The frisky and flighty lyricism of the aptly named “Fireflies” makes for sustained bliss, and Shimabukuro gives a big shout-out to the tune’s composer (who also happens to be his longtime video director), Coleman Saunders. “I was jamming with Coleman one night in the studio, and I started improvising over what he was doing. Dave came in and was knocked out. The next day, we asked Coleman if we could record it, and he was thrilled. It was just so cool and vibey – we had to do it.”
Shimabukuro has always loved the traditional Hawaiian song “Waialae,” and he has fond memories of performing it with fellow islanders the Side Order Band on his first tour of Japan some 25 years ago. As a tribute to the group, he includes an impeccable version of the tune on Trio. Each member shines spectacularly during this engaging trip.

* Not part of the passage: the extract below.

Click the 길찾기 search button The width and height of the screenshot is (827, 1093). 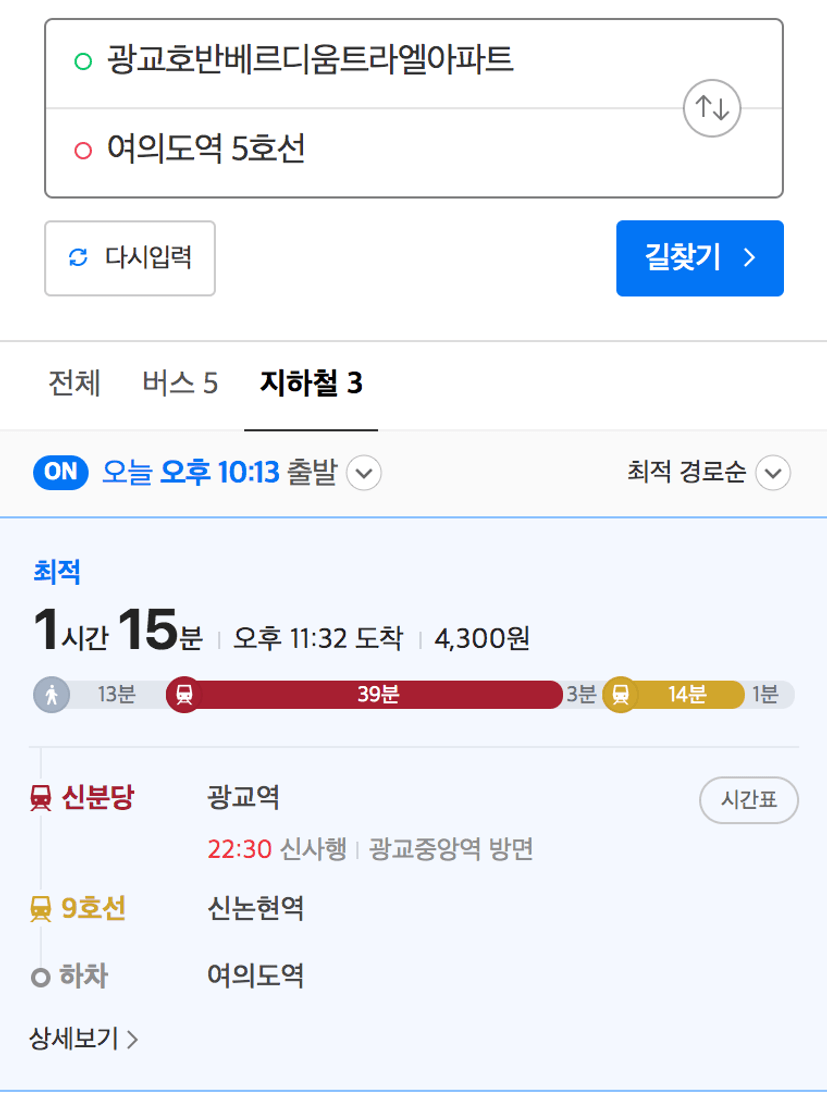pos(700,258)
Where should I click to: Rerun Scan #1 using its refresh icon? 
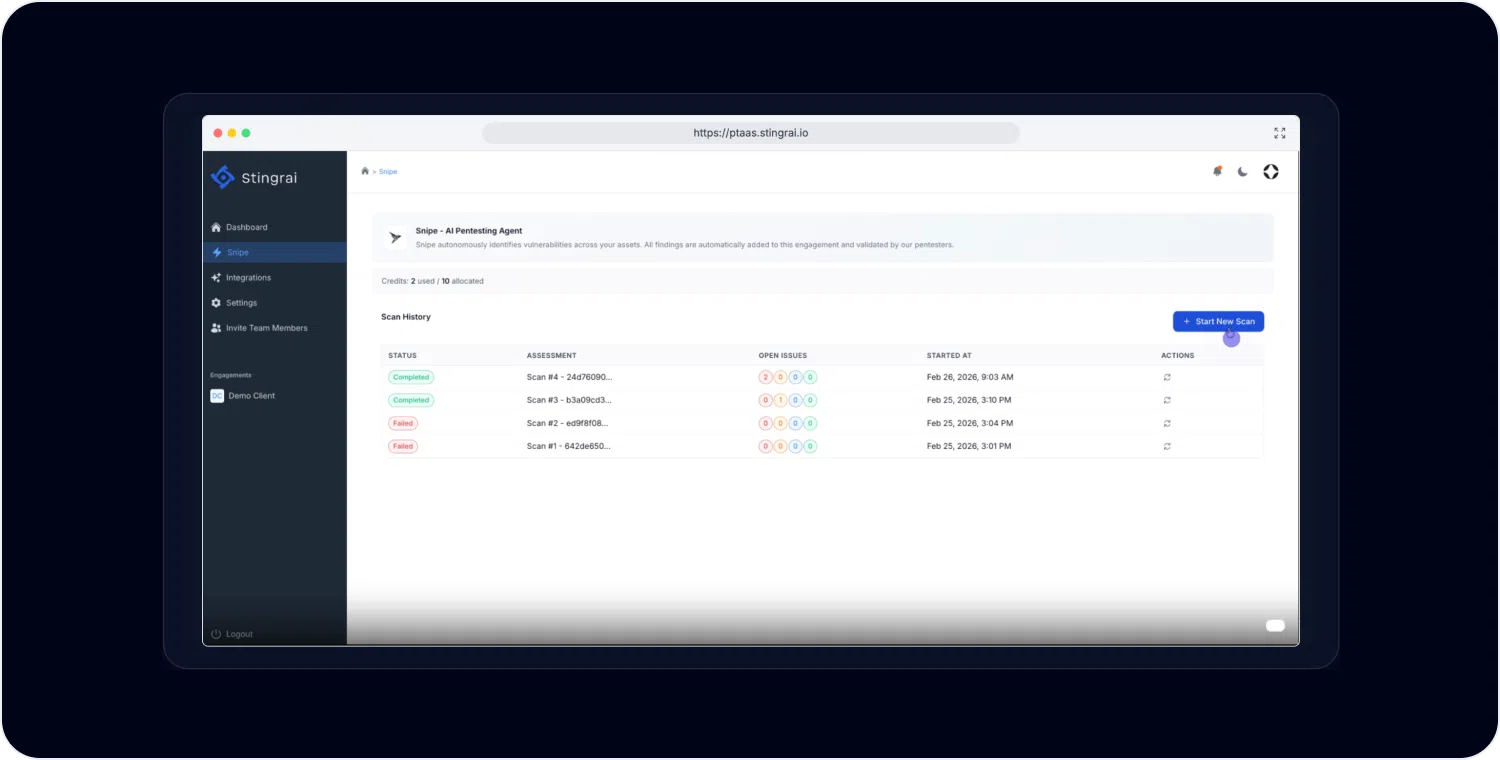1167,446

The three musicians spread the waters of pastoral folk on the heavenly “On the Wing,” which Shimabukuro viewed as “a simple ukulele song” when he started writing it. “That was until R.S. Field suggested to Dave that he should triple his lap steel. Suddenly, the tune took on a George Harrison vibe, and everything Dave played really complemented the other instruments. The whole thing just opened up – it was unreal.”
The title of “Strong in the Broken Places” comes from a line in an Ernest Hemingway quote, but listeners won’t find one weak spot in its enthralling blend of soundscapes and courtly melodic lyricism. Trio could have ended there and been considered a triumph, but Shimabukuro, Verner and Preston conclude with an incandescent version of Fleetwood Mac’s “Landslide” that features a sparkling vocal performance by Preston’s wife, Rachel James. (When he’s not touring or recording with Shimabukuro, Preston plays with James in the Denver-based folk-rock band Dearling.)
“I’ve always loved Fleetwood Mac,” says Shimabukuro, “and I just adore the sound of Rachel’s voice – she’s played with us live. When we decided to record the song, I knew we had to have Rachel sing it, and she did an incredible job.”
For Japanese fans, Trio boasts a bonus track, “143,” but in no way is it a casual throwaway. A richly transcendent mix of folk and Hawaiian styles, it casts an otherworldly spell, and the fullness of feeling that the three musicians coax from their instruments is a supreme pleasure.
Music fans will no doubt hail Trio as an highwater mark for Shimabukuro, and the artist himself regards it as a personal best. “Beyond playing the ukulele, I’ve really tried to grow as a writer,” he says. “Spending time in Nashville and being around great songwriters has inspired and influenced me, and of course, working with Nolan and Dave has brought me to musical places I never thought possible. I’m so proud of the music we make together, and I can’t thank them, R.S. Field and Van Fletcher for everything that they do. This record really captures our collective spirit, and I can’t wait to get out there and play these songs live.”